What Role Can Constitution Making Play in State Building?
Written by: Joanne Wallis
How to Study the Constitution-Making Process
Joanne Wallis, the author of Constitution Making during State Building, explores the political implications of writing a constitution in developing states.
Since the end of the Cold War, the international community has engaged in a series of state building operations in new and post-conflict states. State building is supposed to help states achieve control over their territories, gain the loyalty of their populations, and build durable, centralized institutions that hold a monopoly over the legitimate use of physical force. However, the results of many state building operations have not been promising, as states have remained weak, or in some cases have lapsed into conflict again. These effects have been most obvious in Afghanistan, Iraq and parts of Asia, the Balkans, Africa and the Pacific, where state institutions have struggled to achieve control over, or the loyalty of, their fragmented and divided societies.
How, then, can fragmented and divided societies that are not immediately compatible with centralized statehood best adjust to state structures?
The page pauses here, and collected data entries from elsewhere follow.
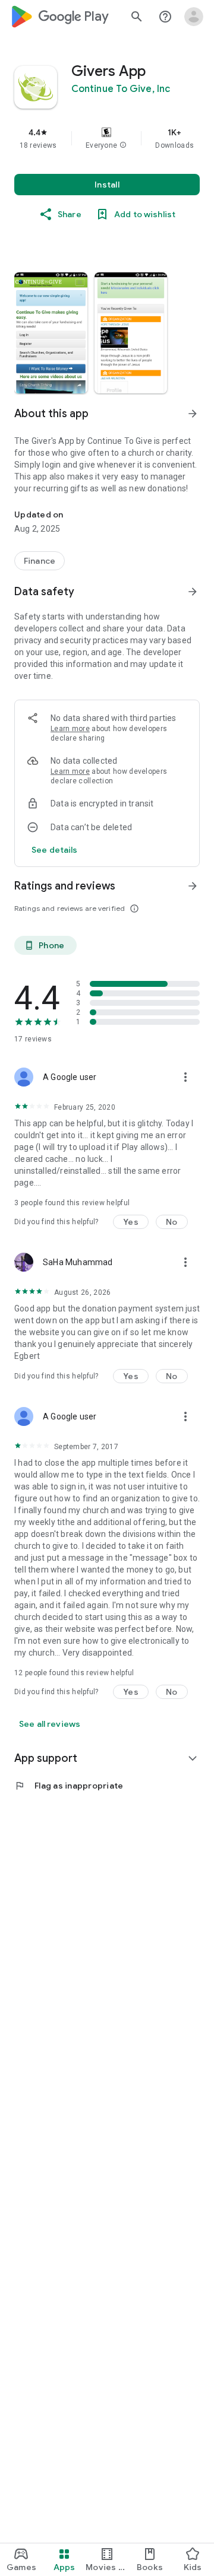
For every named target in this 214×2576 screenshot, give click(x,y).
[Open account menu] (194, 16)
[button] (123, 145)
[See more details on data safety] (55, 850)
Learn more (70, 729)
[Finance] (39, 561)
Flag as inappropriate (68, 1785)
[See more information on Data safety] (192, 591)
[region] (107, 138)
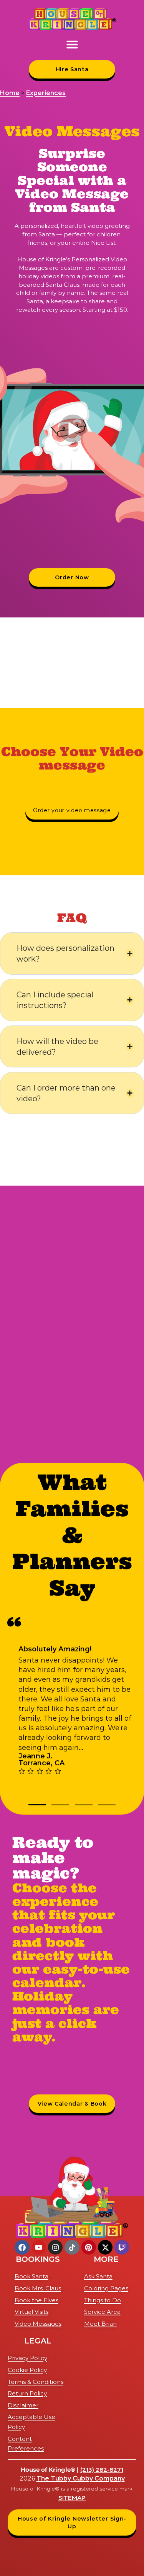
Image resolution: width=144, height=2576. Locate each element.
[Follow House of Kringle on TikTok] (72, 2247)
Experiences (46, 93)
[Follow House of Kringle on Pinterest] (88, 2247)
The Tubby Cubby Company (80, 2478)
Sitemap (72, 2497)
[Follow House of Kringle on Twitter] (105, 2247)
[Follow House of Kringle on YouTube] (38, 2247)
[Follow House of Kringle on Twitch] (121, 2247)
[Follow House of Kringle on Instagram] (55, 2247)
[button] (72, 44)
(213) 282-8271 (101, 2469)
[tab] (37, 1804)
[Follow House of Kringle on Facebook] (22, 2247)
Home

The process of constitution making should be viewed as an important political process
My book, Constitution Making during State Building, argues that the answer to this question rests in part on the role that constitution making can play in state building. Constitution making can play a central role in state building because constitutions create state institutions, provide a legal framework for the exercise of state power, and establish the relationship between the people and their government. This suggests that the process of constitution making should be viewed not only as a technical exercise conducted by constitutional lawyers, but also as an important political process. This also suggests that, if the state is to be a liberal democracy, there should be a high level of public participation in constitution making.
Despite the important role that constitution making can play in state building, scholars and practitioners have lamented that there is not enough research on the impact of constitution making processes. There is even less research on the role that public participation can play in constitution making, and there have been few empirical studies of the benefits of public participation both during the constitution making process and in its aftermath. Accordingly, by using case studies of Timor-Leste and Bougainville (an autonomous region of Papua New Guinea), my book represents a sustained attempt to examine the role that public participation has played during state building and the consequences it has had for the performance of the state. It finds that extensive public participation in constitution making in Bougainville had positive consequences for state building and for Bougainville’s subsequent performance. In contrast, minimal public participation in Timor-Leste initially had negative consequences for state building and contributed to instability and conflict in the new state.
Therefore, my book proposes the idea of a constituent process, whereby public participation in constitution making plays a positive role in state building by providing fragmented and divided societies with the opportunity to resolve their grievances, agree upon common values and norms, and work out how they are going to be best accommodated and adjust to the transition to statehood. Importantly, in fragmented or divided societies in which local socio-political practices and institutions remain highly legitimate and effective, public participation in constitution making can enhance the legitimacy and effectiveness of state institutions by encouraging the emergence of a liberal-local hybrid that achieves syncretism between liberal socio-political practices and local customary ones. My book therefore also represents the first attempt to understand how a liberal-local hybrid approach to state building can emerge during constitution making, and one of the first attempts to conduct a detailed empirical study of the role played by the liberal-local hybrid approach in state building.
Overall, my book suggests that future constitution making processes in fragmented or divided new or post-conflict states should involve a high level of public participation in order to generate positive effects for state building and the longer term performance of the state.